Text provided =>

Review: Blissfully Yours (2002)

Directed by:
Cast: , ,

Not available in Australia on DVD (to our knowledge)

Is there a better way to spend your afternoon than sitting around watching other people spend their afternoon?

I think not!

Apichatpong Weerasethakul’s Blissfully Yours is one of the most thought provoking, enchanting and poignant films made recently. However, you should avoid this film if you: A) lack patience, and B) lack patience. Don’t say I haven’t warned you!

Weerasethakul demonstrates his aptness to integrate his skills as an experimental artist into feature film, something that he and his Thai indie filmmaking colleagues do so well (take I-San Special for example). Blissfully Yours succeeds as a fantastic yet conceptually simple experiment that is primarily expressed through its visual style and filmic structure. Weerasethakul separates the film into two halves: the irritations accompanying life as an illegal immigrant trying to build a life in Thailand, and the simple yet blissful pleasures of having a picnic in the jungle.

The first half of the film draws out irritation. The long stationary takes give the film a sluggish progression that evokes a sense of unexcited contemplation (sort of like riding a lift, or waiting in a doctor’s surgery). This in combination with a voyeuristic camera style makes us feel that we are watching the action in real-time. This type of filmmaking reminds me of how Tsai Ming Liang creates a film, but without the humour of his lovably introverted characters.

The second half of the film elicits calmness. The sounds of the jungle evoke a quiet and still mediation within the viewer. Weerasethakul uses a style that is as slow moving as the characters are lazy … and they are really lazy; long dynamic takes, shots of broad vistas, and an un-contrived sound-scape. At points we are calmly invited into Min’s mind through voice-over, giving us insight into his and Roong’s troubled past, in a way reminiscent of a Wong Kar-Wai film. At other times, characterization is provided through a series of Min’s hand-drawn pictures superimposed on screen, articulating a more detailed past between Min, Roong and Orn.

Weerasethakul experiments with our emotions; building up a sense of irritation, only for those irritations to be slowly dissolved with a picnic in the jungle. Though the second half of the film evokes a sense of calm through its film style, there is also a sense of unease suggested by the characters. It tends not to destroy the moment of bliss, but rather supposes that the characters’ futures aren’t as encouraging as what is perceived at this very moment. This is realised in the closing credits as we find out Min and Roong’s ill-fated future. Weerasethakul singles out their excursion to the jungle by bracketing it with ‘real-life’ dramatics, making the jungle trip an ethereal moment in time for the characters, and even more so for the viewers. It is this ability to capture the moment which makes Blissfully Yours so rich.

Blissfully Yours skilfully layers emotions in contrasting ways that ultimately make you question your understanding of the film; often you find yourself thinking many days after about aspects of the film that you may have missed; strangely enough it is doubtful that any further viewings will make your ideas any more lucid.

Perplexing characters along with equally perplexing filmmaking make Weerasethakul worthy of attention. Ultimately, Blissfully Yours is a film that will not entertain everyone, yet if given the chance it is a valuable film to experience.

8.5 tomato based skin ointments out of 10.

What the exercise asks => Set down, word for word, the part of the Blissfully Yours review that begins with the words containing "The second half of the film elicits" and ends with "Roong and Orn.".

Source material =>
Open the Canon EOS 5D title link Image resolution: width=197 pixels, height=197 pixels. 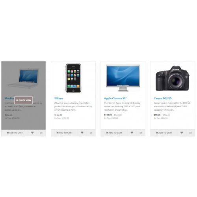pyautogui.click(x=163, y=99)
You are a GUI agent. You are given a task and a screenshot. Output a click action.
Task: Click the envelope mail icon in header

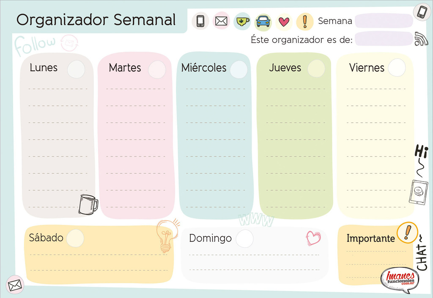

Result =>
The second half of the film elicits calmness. The sounds of the jungle evoke a quiet and still mediation within the viewer. Weerasethakul uses a style that is as slow moving as the characters are lazy … and they are really lazy; long dynamic takes, shots of broad vistas, and an un-contrived sound-scape. At points we are calmly invited into Min’s mind through voice-over, giving us insight into his and Roong’s troubled past, in a way reminiscent of a Wong Kar-Wai film. At other times, characterization is provided through a series of Min’s hand-drawn pictures superimposed on screen, articulating a more detailed past between Min, Roong and Orn.